The method described above was implemented in an agent system. Since the calculated values must be consistent with standards, and the recycling rate changes (in changes year after year), the editor of product groups and minimum recycling rates was added to the system. The rates constitute measures according to which the product can be assessed in terms of its suitability to recycling. The rates can be defined both for the entire product and for a selected product part. In this way, it is possible to determine the impact of the selected part on the rate values of the entire product.

4.3 Suggestions and tips

For the purposes of the recycling-oriented product assessment, a tips and suggestions method was developed to improve the product’s recyclability parameters. The suggestions include:

  1. 1.

    changing the material,

  2. 2.

    changing the joint from inseparable to separable (thus allowing for the disassembly).

The information that the designer approves type (1) suggestions is saved in the suggestion base (e.g. material A was changed to material B). As a result, when material A may be changed to some compatible materials, the system will arrange the suggestions according to the frequency of their actual application. Similarly with type (2) suggestions: the system saves information, e.g. that joint A was changed to joint B.

Based on the value of the total recycling rate (CWR) and on the classification of the product elements, the system suggests the user to introduce changes, which will improve the value of the rate. The system suggests changing the elements, which cannot be disassembled and which are connected to incompatible materials. That may be done in two ways:

  1. 1.

    by changing the joint to a separable and marked as subject to disassembly,

  2. 2.

    by changing the material from which the element is made to a material compatible with other materials in the inseparable joint.

The designer may choose from many types of joints and compatible materials. Suggestions offered by the system may help in making the decision. The suggestion is based on the tip, which results from the static analysis of the design, and on the data collected by the system—the history of approved suggestions. The data are used to further detail the tips found. For example, a tip may be to change the material of which E element is made: from M material to one of the compatible materials: XYZ. The historical data show that designers changed material M to material X 10 times, to material Y—5 times, and the change to material Z has not been recorded yet. In this case, the priority suggestion will to be to change material M in element E to material X, the secondary suggestion will be to change the material to Y, and the change to material Z will remain a tip. The recycling-oriented product assessment method was implemented into a system based on agent technology supporting product recyclability evaluation.

5 The structure of the multi-agent system

Figure 3 shows the general architecture of the agent system. The agent system is responsible for maintaining the agent environment and for the access to the knowledge base agent, which allows the system to retain the information on the history of suggestion evaluation and on the history of project versions. The knowledge is used to provide suggestions to improve the recycling rate of the designed product. One agent server handles all the agents of the system. The agent server does not require any configuration, and it only provides the possibility to observe the recorded knowledge base.

During the recycling-oriented analysis of the product, the agent server temporarily stores messages from the agent environment. The messages are hidden and are not available to the user. It also saves the successive versions of the analyzed designs together with previously suggested modifications and complete results of the recycling-oriented analysis. The data are necessary to demonstrate differences between the successive versions of the design, and they give the user the possibility to monitor the changes in recycling rates. They constitute the knowledge resources necessary to offer suggestions to the designer.

Fig. 3
figure 3

General architecture of the agent system supporting ecodesign (Dostatni et al. 2014)

**Set problem A**
Please rewrite the paragraph of the recycling-assessment text above that begins "The information that the designer approves" more briefly, keeping its main facts.
**Set problem B**
Pick up the recycling-assessment text after its final line and carry it on.

**Data section**
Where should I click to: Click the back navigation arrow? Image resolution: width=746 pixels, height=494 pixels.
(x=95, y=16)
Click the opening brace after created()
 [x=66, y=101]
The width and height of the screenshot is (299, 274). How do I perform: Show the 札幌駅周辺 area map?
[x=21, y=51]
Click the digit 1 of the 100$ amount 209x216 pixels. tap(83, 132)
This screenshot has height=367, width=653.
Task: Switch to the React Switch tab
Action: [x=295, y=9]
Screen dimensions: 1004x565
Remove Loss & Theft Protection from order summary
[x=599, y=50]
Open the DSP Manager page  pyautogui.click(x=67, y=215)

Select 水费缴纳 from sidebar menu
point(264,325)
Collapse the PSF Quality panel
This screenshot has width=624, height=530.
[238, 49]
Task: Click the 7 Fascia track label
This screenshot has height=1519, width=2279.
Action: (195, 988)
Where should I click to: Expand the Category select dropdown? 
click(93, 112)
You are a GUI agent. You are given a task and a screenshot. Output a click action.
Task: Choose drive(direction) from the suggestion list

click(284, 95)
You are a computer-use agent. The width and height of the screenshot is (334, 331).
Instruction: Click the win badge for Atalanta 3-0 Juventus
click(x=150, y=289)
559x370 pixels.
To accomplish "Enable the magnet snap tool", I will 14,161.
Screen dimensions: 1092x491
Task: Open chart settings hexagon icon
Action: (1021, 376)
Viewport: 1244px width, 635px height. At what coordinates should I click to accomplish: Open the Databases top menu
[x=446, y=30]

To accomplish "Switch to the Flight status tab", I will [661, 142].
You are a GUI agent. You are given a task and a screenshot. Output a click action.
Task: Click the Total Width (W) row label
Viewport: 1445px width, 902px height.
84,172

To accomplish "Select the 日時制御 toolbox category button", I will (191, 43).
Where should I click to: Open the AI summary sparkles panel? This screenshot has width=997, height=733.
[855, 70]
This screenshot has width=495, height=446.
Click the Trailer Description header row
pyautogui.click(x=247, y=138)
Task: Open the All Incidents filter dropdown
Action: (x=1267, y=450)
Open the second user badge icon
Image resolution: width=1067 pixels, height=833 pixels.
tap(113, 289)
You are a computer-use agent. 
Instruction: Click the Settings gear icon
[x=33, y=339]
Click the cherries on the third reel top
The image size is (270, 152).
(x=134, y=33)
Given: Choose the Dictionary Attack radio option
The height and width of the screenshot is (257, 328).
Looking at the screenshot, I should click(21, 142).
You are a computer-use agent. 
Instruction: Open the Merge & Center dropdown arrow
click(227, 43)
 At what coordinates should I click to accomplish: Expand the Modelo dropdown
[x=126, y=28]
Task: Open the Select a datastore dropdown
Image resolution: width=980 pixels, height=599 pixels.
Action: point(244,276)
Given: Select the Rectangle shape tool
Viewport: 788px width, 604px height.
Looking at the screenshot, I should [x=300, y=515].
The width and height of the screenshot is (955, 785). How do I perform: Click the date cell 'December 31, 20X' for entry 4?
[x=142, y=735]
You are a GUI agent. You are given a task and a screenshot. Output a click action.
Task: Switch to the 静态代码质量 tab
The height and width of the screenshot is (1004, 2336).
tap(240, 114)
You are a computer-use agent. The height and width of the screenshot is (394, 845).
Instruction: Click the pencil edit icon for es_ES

**Answer A**
When a designer approves a type (1) suggestion, the suggestion base records it (e.g., material A changed to material B). If material A can be replaced by several compatible materials, the system ranks the suggestions by how often each has actually been applied. Type (2) suggestions are recorded the same way (e.g., joint A changed to joint B).

**Answer B**
Fig. 4
figure 4

Use case diagram (Dostatni et al. 2014)

The functionality, principle of operation and the architecture of the agent system are represented by selected UML diagrams: use case diagram (Fig. 4) and sequence diagram (Fig. 5). The use case diagram shows a review of possible actions made by individual users in the agent systems. The sequence diagram shows the dynamic aspects in the scenario of actions, which include complex interactions between the system objects (end user, agents, and knowledge database).

Fig. 5
figure 5

Sequence diagram (Dostatni et al. 2014)

Due to its complexity, the recycling analysis algorithm developed by the authors constitutes the element of the system which has the largest demand for computing power, but it is not the only factor determining the waiting time for user to obtain system results. The working time of single recycling analysis is mainly determined by the number of joints specified by the user in the given product. The user may request that the agent system perform another analysis only after having received the data from the previous query. However, due to the fact that the agent system can simultaneously handle queries from multiple users, more queries for recycling analysis may be submitted at the same time. The authors conducted a performance test of the system to determine the influence of the number of product joints and simultaneous queries on the total working time of the system. As there are many factors determining the absolute working time of the system (client computers used, server, IT network, etc.) in the results shown in Fig. 6 the authors used relative working time of the system.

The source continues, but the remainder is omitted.